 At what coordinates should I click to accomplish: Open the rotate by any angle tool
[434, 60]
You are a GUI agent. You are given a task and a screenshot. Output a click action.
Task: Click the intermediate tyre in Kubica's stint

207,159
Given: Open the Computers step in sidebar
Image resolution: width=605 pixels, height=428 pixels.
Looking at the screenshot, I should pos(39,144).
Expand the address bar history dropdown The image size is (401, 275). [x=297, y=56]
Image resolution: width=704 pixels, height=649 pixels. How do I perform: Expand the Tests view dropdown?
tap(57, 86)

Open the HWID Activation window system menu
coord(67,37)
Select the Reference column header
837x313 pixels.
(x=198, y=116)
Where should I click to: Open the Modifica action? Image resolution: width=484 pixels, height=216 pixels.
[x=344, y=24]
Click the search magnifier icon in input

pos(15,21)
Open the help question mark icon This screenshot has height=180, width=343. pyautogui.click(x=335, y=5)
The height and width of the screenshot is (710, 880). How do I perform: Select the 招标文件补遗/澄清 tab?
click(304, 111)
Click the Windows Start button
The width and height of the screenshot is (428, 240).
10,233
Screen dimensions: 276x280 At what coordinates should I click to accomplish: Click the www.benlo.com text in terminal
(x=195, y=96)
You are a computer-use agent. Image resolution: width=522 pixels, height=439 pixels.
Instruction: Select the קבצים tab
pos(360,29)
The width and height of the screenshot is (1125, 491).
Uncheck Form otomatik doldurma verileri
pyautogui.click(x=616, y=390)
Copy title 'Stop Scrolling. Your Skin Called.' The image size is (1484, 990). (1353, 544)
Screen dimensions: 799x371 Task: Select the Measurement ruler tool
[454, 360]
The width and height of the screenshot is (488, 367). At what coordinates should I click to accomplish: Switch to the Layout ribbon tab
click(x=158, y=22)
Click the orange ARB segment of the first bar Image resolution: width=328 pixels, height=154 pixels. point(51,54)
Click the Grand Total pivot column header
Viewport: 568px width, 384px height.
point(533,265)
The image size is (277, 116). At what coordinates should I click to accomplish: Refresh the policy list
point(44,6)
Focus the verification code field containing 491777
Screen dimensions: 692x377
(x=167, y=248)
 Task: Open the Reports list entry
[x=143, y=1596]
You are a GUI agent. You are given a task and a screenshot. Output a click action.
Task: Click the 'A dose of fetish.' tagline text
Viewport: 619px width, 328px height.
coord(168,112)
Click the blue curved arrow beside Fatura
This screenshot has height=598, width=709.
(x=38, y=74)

^^^^^^^^

● THE PROBLEM
Exactly the lines from the one containing "Click the blue curved arrow beside Fatura" through the end of the listing should be reproduced, both ends included and nothing more.

● ANSWER AREA
Click the blue curved arrow beside Fatura
This screenshot has height=598, width=709.
(x=38, y=74)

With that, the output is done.